I've always been fascinated to me how different things in life connect in odd ways. I recently wrote about the film Yesterday which imagines a world where The Beatles never existed, and at the same time, I started reading this book which imagines a journey John Lennon would take in 1978 and a resulting album that he would make from it. Out of nowhere, I was engulfed in historical Beatle fiction, and it was a nice place to live for a bit.
Beatlebone by Kevin Barry
(Doubleday, 2015)
It's 1978 and John Lennon is on a quest to find a small uninhabited island in Clew Bay that he'd purchased a decade before with the intention of making it a paradise of isolation. Having abandoned those dreams years before, now he's simply looking for a place to be alone for a few days so he can scream until he empties his soul and can start anew.
As with all things in life, John's plan doesn't turn out according to plan. The existential experience he was search for on the island turns into an existential journey to get there.
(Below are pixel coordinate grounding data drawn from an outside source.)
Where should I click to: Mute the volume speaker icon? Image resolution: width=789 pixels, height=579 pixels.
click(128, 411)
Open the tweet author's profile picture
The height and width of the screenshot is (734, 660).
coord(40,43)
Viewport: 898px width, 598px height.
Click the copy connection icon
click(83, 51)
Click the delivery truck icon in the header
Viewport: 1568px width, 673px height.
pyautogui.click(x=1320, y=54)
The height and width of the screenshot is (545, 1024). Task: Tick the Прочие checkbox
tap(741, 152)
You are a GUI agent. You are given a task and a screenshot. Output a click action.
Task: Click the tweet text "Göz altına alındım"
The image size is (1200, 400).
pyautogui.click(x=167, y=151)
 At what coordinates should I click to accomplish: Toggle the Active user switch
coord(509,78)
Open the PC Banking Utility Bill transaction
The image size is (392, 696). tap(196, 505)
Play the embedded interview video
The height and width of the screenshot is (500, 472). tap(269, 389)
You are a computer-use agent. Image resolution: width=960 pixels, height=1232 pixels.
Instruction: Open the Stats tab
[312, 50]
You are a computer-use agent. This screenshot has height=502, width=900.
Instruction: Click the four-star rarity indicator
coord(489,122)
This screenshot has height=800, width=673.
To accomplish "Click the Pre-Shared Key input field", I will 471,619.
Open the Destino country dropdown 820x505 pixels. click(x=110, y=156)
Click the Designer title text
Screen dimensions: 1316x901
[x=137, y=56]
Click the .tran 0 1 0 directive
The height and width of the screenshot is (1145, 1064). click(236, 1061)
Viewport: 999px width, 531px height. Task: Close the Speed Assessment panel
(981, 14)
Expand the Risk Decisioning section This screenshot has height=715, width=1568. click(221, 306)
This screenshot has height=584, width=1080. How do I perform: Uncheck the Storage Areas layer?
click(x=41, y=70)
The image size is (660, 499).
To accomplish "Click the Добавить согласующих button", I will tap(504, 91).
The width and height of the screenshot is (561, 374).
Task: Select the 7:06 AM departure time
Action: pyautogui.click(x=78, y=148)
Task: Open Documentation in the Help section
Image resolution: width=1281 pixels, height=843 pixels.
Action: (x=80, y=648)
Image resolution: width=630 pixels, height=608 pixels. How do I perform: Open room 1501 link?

Hiding from the press, getting lost in the confusing maze of islands, he ends up traveling through the stages of his life, and fighting off the stages of insanity, to come through clean on the other side.
The star of this story is the language and the writing. Kevin Barry's style is reminiscent of other writers that I've admired in the past. He breaks convention, finds lyricism and rhythm in the words, and engulfs the reader in a beautifully fragile world that feels like a thin bubble that could burst at anytime.